‘The Comedian’ AFI Review: Robert De Niro Skims the Surface as Washed-Up Stand-Up
De Niro’s Rupert Pupkin in “The King of Comedy” was a fame-hungry cretin with no performance skills; this time around, he’s Jackie Burke, an aging comic who never managed to match his fame from a decades-old hacky family sitcom called “Eddie’s Home.”
Strangers still call him “Eddie” on the street and spout his old catchphrases, but professionally, he’s reduced to playing half-filled comedy clubs in Hicksville (literally — Hicksville, N.Y.) and sharing bills with other old-timers like Jimmie “J.J.” Walker and Brett Butler (playing themselves).
A heckler with a YouTube channel gets physical with Jackie at that show, and the comic winds up doing 30 days behind bars.
“The Comedian” hints at Jackie’s darker side — his rage at the heckler, his cutting loose his previous manager when the sitcom gig came through, his strained relationship with his brother (Danny DeVito) and sister-in-law (Patti Lupone) — but director Taylor Hackford and a quartet of screenwriters never feel comfortable taking the plunge.

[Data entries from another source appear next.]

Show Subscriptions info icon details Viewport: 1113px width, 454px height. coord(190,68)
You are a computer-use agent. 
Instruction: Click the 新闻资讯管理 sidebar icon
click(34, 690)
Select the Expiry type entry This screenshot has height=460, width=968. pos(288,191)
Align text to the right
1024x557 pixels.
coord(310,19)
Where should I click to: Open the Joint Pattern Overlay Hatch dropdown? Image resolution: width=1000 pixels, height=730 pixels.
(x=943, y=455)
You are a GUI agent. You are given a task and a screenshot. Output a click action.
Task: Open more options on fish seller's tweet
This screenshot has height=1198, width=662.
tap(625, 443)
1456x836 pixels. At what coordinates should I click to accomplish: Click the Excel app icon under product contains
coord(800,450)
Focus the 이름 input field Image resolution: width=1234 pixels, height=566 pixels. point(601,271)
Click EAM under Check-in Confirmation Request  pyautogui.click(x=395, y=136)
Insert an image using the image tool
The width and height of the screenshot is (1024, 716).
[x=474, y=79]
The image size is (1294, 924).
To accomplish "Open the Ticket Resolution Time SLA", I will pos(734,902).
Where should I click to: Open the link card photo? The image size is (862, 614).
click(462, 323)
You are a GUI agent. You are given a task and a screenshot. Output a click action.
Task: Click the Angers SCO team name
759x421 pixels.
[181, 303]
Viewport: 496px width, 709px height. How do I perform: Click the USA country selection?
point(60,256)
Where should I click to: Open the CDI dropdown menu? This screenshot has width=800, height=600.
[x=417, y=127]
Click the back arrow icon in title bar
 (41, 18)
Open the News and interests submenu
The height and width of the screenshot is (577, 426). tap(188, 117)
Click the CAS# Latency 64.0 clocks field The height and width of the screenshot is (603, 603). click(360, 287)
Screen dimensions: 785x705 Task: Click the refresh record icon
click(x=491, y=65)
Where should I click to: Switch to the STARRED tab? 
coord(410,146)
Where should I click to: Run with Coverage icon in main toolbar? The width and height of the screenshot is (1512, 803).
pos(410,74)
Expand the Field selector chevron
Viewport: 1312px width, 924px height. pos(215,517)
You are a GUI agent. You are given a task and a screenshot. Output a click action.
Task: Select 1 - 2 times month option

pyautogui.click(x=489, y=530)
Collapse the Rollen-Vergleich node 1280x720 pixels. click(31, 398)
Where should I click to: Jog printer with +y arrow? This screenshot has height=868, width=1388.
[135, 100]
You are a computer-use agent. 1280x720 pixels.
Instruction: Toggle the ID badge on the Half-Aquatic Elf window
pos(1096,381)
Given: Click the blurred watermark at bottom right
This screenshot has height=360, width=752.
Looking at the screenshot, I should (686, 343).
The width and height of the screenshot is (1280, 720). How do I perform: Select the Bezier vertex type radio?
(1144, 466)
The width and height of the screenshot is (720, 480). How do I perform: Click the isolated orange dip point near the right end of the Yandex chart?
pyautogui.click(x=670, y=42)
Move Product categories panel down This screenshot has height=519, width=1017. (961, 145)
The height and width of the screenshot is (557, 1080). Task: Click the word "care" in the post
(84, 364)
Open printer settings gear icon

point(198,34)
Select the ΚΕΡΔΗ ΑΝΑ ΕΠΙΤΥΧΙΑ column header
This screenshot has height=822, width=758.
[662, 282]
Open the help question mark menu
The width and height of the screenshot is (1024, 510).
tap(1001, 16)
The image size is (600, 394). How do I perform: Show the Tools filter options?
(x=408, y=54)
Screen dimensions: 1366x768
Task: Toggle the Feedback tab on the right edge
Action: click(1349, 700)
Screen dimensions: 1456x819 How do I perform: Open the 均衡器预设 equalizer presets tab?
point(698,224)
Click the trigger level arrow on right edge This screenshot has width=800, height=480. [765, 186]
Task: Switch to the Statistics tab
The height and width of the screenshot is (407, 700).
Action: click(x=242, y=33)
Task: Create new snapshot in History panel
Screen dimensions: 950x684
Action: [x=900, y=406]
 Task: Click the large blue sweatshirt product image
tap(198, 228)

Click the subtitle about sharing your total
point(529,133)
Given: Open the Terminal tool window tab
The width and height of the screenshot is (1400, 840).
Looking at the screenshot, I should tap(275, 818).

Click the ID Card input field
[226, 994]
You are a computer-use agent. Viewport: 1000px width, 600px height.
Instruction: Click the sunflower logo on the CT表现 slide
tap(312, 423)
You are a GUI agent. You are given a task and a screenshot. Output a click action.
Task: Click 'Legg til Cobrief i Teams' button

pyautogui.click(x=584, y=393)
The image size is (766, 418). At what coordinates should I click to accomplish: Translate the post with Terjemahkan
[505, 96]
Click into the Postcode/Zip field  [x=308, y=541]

Men and women who are funny for a living tend to have a lot of complexity and barely-coiled anger within; Jackie has a bit of a temper, but for the most part, the movie paints him as an all-right Joe.
De Niro and Mann have a lovely rapport — it helps that the movie is aware that, as a couple, they’re totally age-inappropriate — and there are little moments that pop up throughout and hint at the wittier, livelier movie these people might have made together.
There’s a hilarious scene where DeVito scolds De Niro loudly, while muttering in secret that he’s only doing it to get his wife off his back.
In its most desperate moments, “The Comedian” turns to two of the cheapest ways possible to get a laugh: curse words from the very old and from the very young.